Stored items:
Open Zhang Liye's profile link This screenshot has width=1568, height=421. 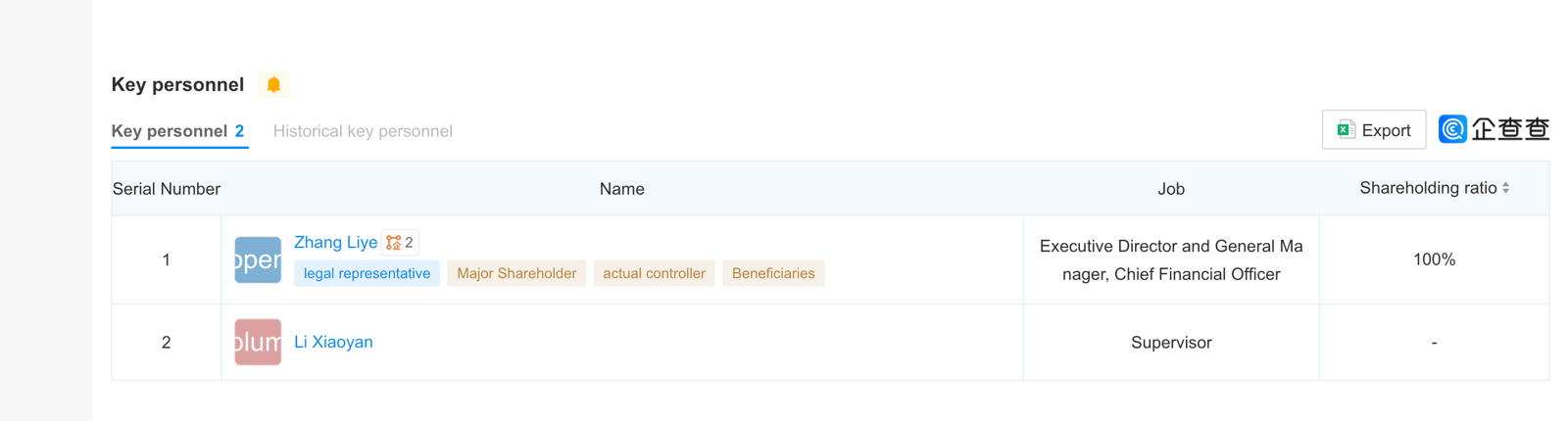tap(335, 242)
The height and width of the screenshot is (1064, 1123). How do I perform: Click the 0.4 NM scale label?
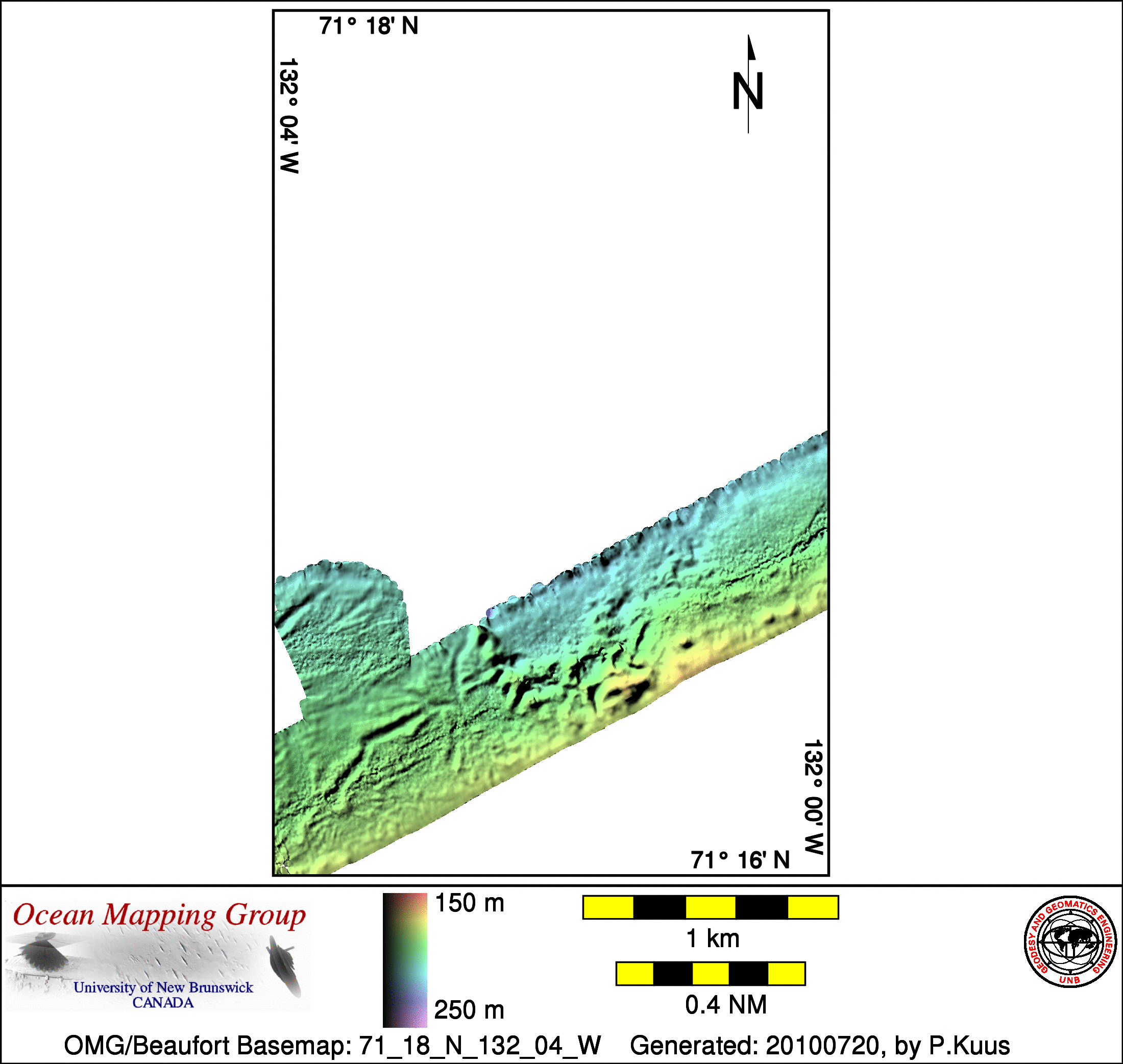725,1005
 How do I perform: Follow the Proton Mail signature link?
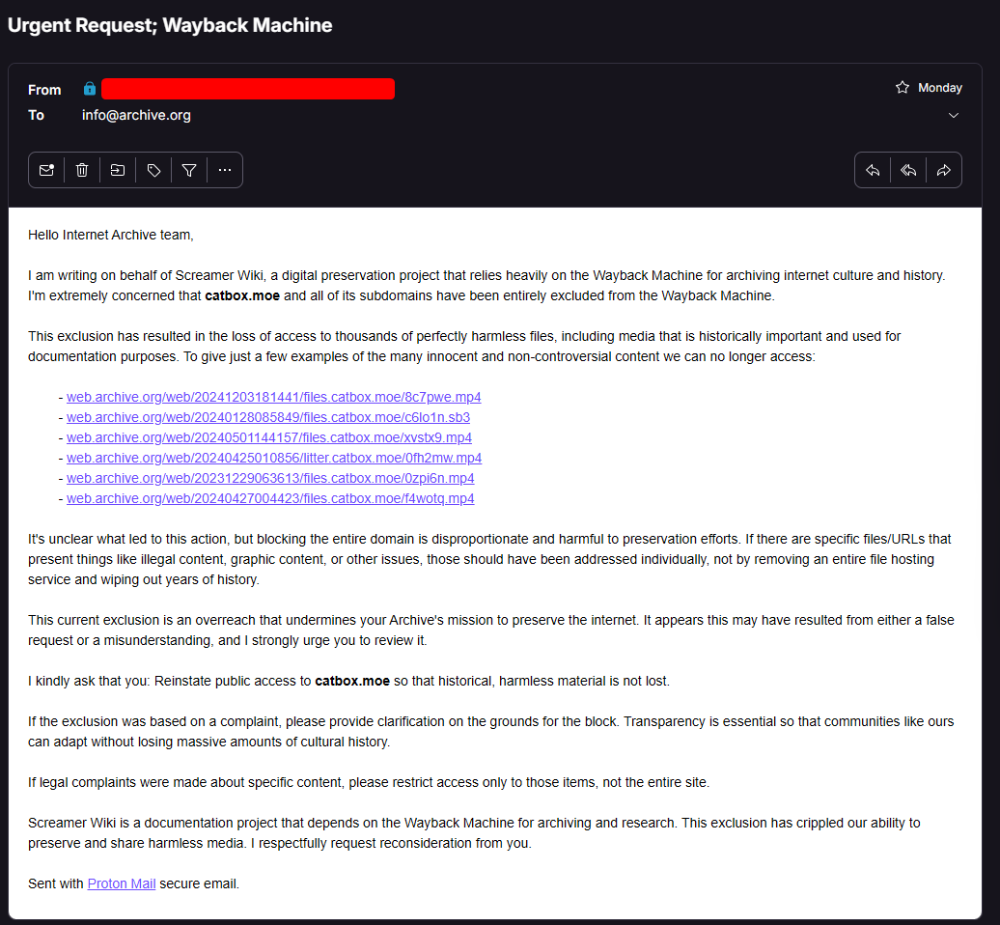pyautogui.click(x=121, y=884)
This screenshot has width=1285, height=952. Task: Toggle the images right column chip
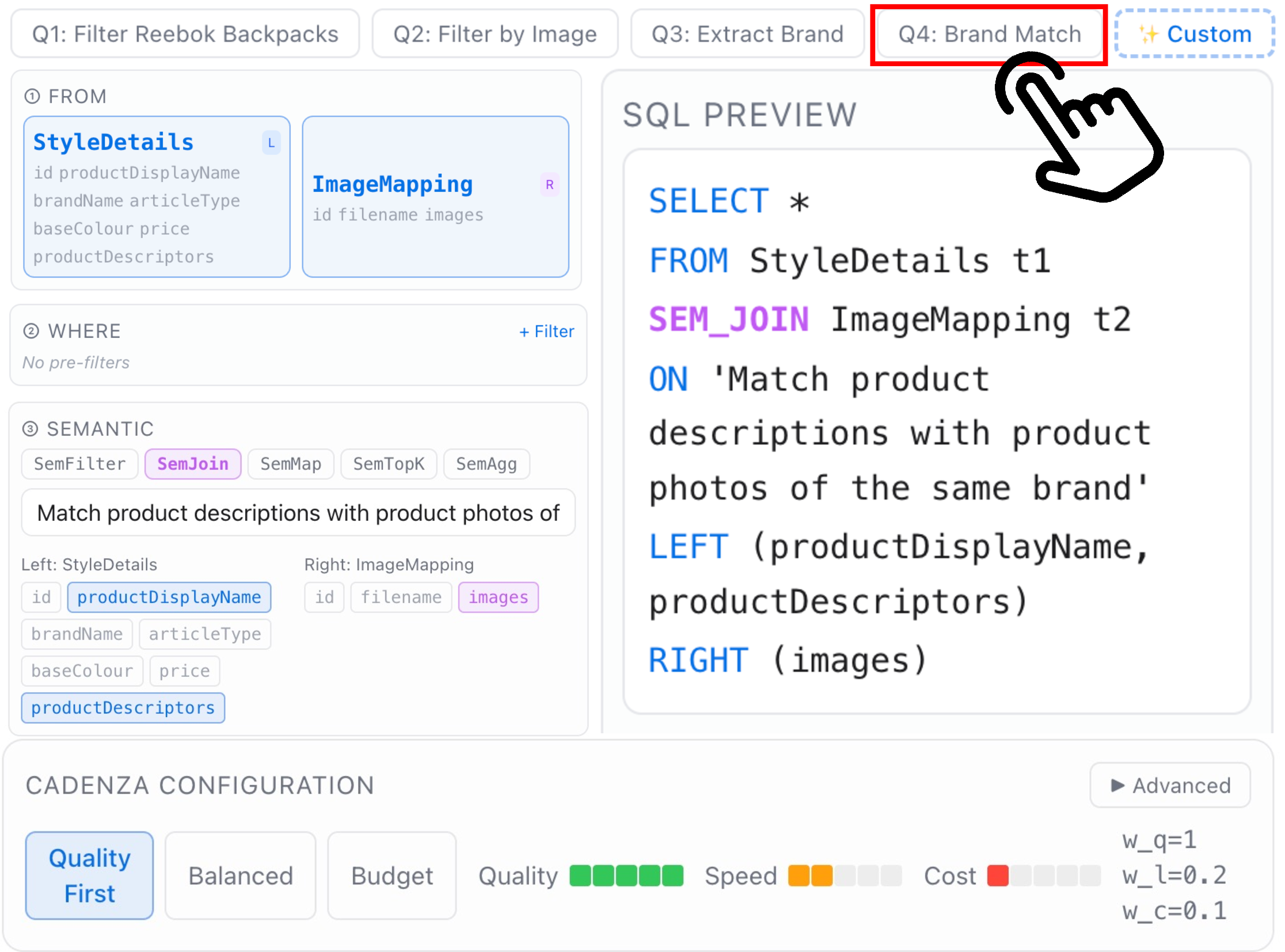(498, 597)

TASK BRIEF =
Present the lines from the one containing "This screenshot has width=1285, height=952." through the end of the items as a Markdown table with the columns Row and Text, including both ends, omitting blank lines, and leaving the pictures out.

WRITTEN REPLY =
| Row | Text |
|---|---|
| 1 | This screenshot has width=1285, height=952. Task: Toggle the images right column chip |
| 2 | (498, 597) |